The human error was mine. I did not notice the expiration reminders, because they go to an email box where they are mixed in with our credit card transaction notices, which we get thousands of. I think that this in turn is a usability problem in the Paypal/Payflow system, which apparently cannot turn off email transaction alerts. I can filter them and will do so in the future.
The politics comes from Moldova, a small country, renowned for its homegrown food and wine, where Assembla’s night system administrators live. Yesterday, the government of Moldova shut down the Internet and took our guys offline. So, when I went to bed last night, I knew that for extraordinary reasons, we didn’t have night coverage, and I was worried. Sure enough, I was barely asleep when the ticking time bomb went off and the SSL certificate expired. A call from an alert user finally woke me up, at which point Moldova was back online, and we fixed the problem.
Moldova is a peaceful and friendly country with a strong engineering tradition, which is remarkable when you consider two things. First, it is the poorest country in Europe, and mostly agricultural. Second, it is a tiny country wedged between Russia, which recently governed Moldova and occupies a slice of Moldova called Transdniestria, and Romania, which speaks the same language and was in the past joined with Moldova. Romania has been stealthily absorbing Moldovans into the EU by issuing them Romanian passports.
Moldova held an election on Sunday, and Monday, the results came in. The incumbent communists won about 50% of the vote and 60% of parliament. This is a credible result, given that the communists have during the past two years delivered peace and prosperity, albeit with corruption. The election was certified as "orderly" by international observers. The opposition claims that one reason for the calm and orderly voting was that thousands of dead people voted. A lot of young people in Moldova are not happy with the prospect of spending another 4 years with one of the world's only elected communist governments.
Students in Moldova fired up their computers and mobile phones, got on Twitter / facebook / SMS, and organized a protest with the keyword #pman. They converged on the presidential building, swarmed around the guards, broke the windows, and went inside, where they raised the Romanian flag, asked the incumbent president to leave the country, etc.

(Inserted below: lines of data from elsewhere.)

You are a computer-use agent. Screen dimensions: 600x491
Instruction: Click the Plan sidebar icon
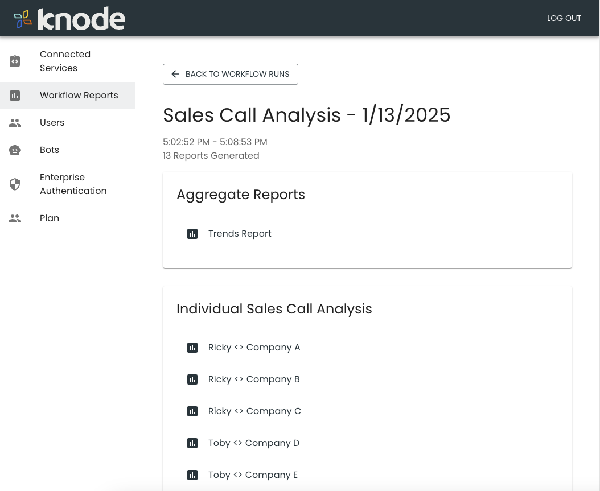(15, 218)
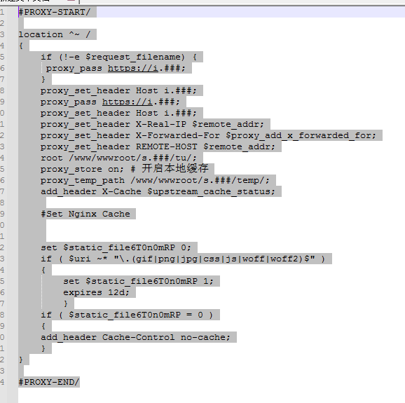
Task: Click the X-Real-IP header text
Action: tap(161, 124)
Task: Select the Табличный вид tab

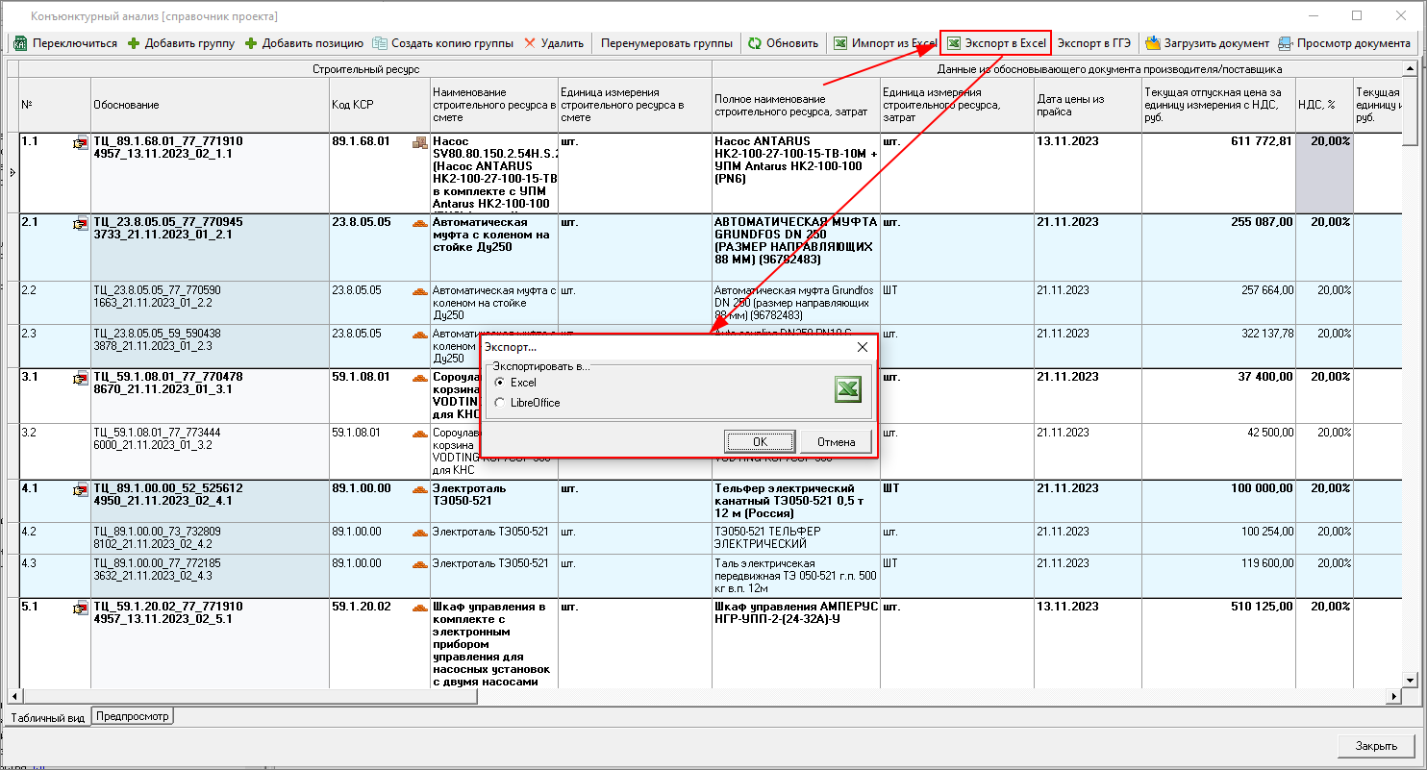Action: pyautogui.click(x=48, y=717)
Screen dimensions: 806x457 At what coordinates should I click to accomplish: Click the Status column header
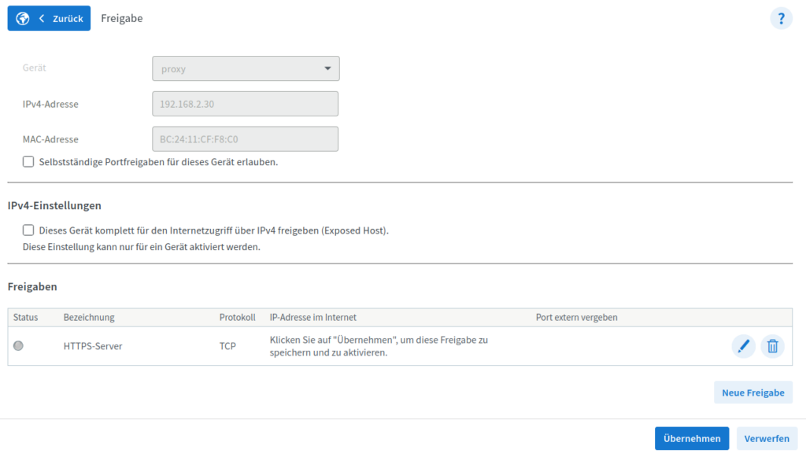(26, 317)
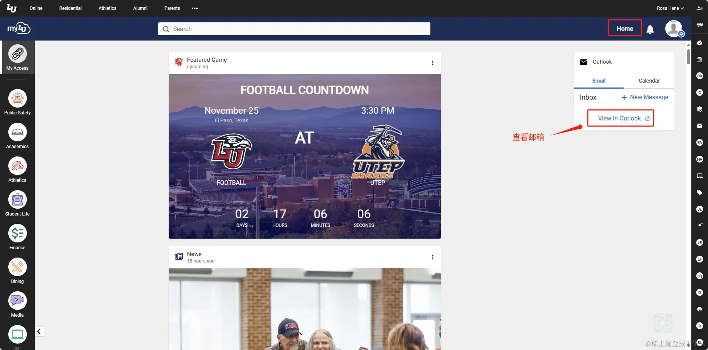This screenshot has height=350, width=708.
Task: Select the Academics book icon
Action: 17,132
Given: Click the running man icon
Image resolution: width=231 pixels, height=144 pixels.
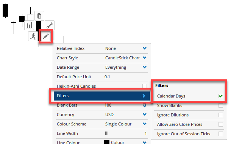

The incumbent government of Moldova then shut down Internet and mobile phone service in the capital, Chisinau. This tactic limited the formation of new flashmobs.
Spreading admin work into different time zones is a good way to get 24 hour coverage, but this example shows that it has some problems. I am not sure that it offers a general lesson, because I have not seen an entire country go offline before. It seems pretty rare.